Economist Brian Bethune of IHS Global Insight, however, believes there are better than even odds that the credit will be extended one more time.

"I doubt that they will go beyond that," Bethune said, emphasizing the "positive impact" the credit has already had on lagging sales.

The Realtors association predicts that 400,000 sales of existing homes in 2009 will have resulted directly from the tax credit, Molony said.

Bethune's belief in another extension is based on what he considers a "political necessity."

"The November elections will be coming up, and Congress would be more inclined to do more than less," he said.

Unlike the existing-home market, new-home sales did not benefit greatly from the tax credits after the end of August, because September was too late to sign a deal that could be completed by the time the first credit expired at the end of November, Robson said.

Because the emphasis has been on the $8,000 first-time-buyer credit, builders such as South Jersey's Bruce Paparone are concerned that "the public is not very aware of the $6,500 tax credit" for purchasing a newly built home.

"We are running out of time for new-home buyers to buy and build in time to take advantage of the credit," Paparone said. "Building a new home immediately generates jobs for the economy.
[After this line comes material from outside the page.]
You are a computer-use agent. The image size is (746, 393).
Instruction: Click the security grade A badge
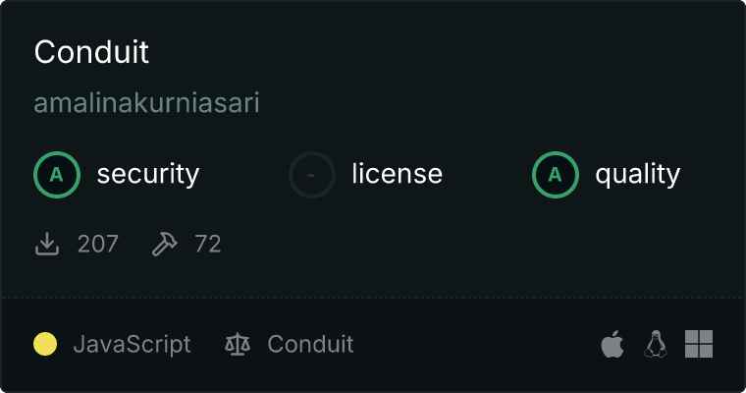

It would be unfortunate if this new program does not have the full effect of generating new construction."

Whatever one's opinion of the credit, one thing is clear: It is an expensive policy option, Philadelphia economist Kevin Gillen said.

"Since the consensus among economists is that the housing market is showing signs of stabilization, the only thing that extending it would achieve is to shift more home sales from the future into the present at a very high cost to the taxpayer," he said.

"When you combine this fact with that of a growing federal deficit desperately requiring tax revenue to reduce it, it is difficult to see what greater public-policy purpose could be achieved by extending the credit," said Gillen, vice president of Econsult.

Even if the housing market hasn't stabilized by spring, "it is also difficult to see whether merely extending the credit [without some additional policy interventions] would be sufficient to turn the market around," Gillen said.

The tax credit provided a useful spark for the housing market, "but now we need the oxygen of steady economic and employment growth to sustain its recovery," he said.